Directions: Across the entries that follow, how many lines have the word "shortcut" in them? Give only the number.

Records for processing:
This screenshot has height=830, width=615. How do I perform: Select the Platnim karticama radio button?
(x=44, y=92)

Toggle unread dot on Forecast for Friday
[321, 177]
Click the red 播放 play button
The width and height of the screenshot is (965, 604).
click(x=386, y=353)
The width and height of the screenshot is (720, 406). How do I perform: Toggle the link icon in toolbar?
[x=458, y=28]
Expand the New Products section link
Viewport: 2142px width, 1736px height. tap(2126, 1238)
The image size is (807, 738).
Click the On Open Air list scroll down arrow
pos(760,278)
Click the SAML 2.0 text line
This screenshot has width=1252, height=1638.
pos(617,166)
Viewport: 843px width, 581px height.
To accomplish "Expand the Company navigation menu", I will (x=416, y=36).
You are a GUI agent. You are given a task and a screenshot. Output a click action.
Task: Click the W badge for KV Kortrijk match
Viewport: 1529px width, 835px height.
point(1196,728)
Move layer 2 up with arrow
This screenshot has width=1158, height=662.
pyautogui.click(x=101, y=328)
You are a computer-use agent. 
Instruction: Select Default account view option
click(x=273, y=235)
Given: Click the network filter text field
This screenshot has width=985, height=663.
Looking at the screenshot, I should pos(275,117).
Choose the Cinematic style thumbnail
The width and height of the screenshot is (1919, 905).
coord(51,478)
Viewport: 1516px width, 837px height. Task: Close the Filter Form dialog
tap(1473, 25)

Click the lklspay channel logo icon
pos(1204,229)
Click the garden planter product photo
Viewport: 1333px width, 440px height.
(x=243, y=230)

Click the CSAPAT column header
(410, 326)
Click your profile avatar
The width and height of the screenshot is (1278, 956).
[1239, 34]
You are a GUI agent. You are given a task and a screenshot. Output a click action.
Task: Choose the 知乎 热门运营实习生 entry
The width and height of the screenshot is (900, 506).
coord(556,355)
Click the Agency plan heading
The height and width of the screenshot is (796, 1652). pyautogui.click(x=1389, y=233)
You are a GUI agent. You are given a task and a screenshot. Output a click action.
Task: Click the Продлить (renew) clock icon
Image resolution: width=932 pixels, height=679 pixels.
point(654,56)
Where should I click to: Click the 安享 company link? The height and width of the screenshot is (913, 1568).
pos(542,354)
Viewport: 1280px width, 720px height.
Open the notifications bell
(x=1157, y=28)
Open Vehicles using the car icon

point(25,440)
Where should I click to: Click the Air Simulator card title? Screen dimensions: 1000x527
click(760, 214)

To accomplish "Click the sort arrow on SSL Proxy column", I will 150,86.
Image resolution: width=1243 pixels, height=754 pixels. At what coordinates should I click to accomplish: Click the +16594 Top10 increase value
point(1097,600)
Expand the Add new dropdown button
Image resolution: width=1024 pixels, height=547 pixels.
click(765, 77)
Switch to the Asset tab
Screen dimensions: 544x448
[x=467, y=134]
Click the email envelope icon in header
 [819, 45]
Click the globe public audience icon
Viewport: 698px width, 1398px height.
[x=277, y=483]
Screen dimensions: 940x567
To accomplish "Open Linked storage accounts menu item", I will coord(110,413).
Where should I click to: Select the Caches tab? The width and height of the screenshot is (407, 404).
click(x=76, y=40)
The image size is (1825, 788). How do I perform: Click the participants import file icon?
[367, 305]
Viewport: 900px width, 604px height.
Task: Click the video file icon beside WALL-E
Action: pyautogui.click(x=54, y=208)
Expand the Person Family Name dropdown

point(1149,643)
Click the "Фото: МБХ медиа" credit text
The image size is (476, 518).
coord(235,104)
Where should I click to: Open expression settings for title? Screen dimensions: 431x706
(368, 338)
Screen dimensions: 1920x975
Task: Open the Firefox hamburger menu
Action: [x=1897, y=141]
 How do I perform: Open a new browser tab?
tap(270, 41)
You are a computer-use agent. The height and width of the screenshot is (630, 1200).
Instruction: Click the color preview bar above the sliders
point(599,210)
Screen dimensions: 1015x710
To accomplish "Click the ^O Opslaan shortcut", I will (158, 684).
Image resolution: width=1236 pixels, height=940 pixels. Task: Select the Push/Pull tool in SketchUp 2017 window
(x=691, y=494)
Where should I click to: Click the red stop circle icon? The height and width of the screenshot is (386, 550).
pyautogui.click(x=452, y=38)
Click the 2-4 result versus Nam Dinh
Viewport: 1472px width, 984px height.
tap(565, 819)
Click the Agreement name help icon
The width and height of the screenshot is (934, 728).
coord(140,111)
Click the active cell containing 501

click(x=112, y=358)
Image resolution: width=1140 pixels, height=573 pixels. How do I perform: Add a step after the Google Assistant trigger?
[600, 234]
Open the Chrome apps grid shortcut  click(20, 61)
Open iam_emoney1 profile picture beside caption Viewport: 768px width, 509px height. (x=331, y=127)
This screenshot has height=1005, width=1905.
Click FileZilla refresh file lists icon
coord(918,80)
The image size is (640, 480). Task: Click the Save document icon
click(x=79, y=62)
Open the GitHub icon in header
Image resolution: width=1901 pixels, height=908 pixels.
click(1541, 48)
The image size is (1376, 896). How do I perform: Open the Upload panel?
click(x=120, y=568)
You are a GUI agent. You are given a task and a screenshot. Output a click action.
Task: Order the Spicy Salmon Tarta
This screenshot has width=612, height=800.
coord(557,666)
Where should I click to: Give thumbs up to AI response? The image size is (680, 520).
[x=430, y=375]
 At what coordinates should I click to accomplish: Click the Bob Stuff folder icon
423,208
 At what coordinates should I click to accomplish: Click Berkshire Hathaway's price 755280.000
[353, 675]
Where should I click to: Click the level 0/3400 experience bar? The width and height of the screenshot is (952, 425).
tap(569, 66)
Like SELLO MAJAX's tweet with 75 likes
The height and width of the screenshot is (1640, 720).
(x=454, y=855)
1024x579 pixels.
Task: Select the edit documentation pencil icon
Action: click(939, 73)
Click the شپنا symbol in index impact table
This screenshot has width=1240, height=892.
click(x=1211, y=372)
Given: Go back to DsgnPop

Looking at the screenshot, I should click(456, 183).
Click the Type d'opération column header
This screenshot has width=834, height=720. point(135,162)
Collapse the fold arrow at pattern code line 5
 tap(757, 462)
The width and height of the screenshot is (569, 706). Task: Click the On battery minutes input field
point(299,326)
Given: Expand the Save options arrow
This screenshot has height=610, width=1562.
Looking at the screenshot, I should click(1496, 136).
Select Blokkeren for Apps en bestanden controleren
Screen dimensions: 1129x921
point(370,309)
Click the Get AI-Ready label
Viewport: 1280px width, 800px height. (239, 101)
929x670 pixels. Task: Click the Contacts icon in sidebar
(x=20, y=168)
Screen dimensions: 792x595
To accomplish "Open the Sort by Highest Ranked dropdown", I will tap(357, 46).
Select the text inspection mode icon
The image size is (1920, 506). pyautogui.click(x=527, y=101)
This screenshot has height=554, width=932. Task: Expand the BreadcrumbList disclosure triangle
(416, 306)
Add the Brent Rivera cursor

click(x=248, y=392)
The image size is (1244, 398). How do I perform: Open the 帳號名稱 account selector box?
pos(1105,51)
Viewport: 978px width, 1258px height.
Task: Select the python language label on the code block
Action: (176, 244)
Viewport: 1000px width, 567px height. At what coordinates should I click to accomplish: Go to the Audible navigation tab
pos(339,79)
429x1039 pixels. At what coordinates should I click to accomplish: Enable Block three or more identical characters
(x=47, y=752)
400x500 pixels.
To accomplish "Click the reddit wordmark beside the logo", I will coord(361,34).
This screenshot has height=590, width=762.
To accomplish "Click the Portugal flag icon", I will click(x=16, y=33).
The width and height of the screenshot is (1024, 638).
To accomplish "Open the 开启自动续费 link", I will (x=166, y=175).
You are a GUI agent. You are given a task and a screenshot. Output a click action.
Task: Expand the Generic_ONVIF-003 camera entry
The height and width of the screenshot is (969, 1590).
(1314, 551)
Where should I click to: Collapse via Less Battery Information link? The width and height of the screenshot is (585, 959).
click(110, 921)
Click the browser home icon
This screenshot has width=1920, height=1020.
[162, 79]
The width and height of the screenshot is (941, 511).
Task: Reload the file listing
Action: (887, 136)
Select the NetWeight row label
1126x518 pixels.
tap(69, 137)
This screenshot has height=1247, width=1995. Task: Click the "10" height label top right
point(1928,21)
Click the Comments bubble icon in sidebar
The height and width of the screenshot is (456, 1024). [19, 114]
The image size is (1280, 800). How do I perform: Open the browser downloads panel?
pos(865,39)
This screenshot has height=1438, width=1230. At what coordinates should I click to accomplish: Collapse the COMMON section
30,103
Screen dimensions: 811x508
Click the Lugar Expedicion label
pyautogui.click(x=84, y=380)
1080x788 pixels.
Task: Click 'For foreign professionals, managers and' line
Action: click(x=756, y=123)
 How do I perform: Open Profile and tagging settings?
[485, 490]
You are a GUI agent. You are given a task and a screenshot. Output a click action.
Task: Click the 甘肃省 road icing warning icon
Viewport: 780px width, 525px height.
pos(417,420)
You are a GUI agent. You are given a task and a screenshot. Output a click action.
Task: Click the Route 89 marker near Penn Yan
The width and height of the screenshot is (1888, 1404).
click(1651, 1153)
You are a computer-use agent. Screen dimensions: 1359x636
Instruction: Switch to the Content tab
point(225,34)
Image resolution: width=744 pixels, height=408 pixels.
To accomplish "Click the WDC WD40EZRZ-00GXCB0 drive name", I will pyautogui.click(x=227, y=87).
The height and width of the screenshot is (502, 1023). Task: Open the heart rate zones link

Output below: 2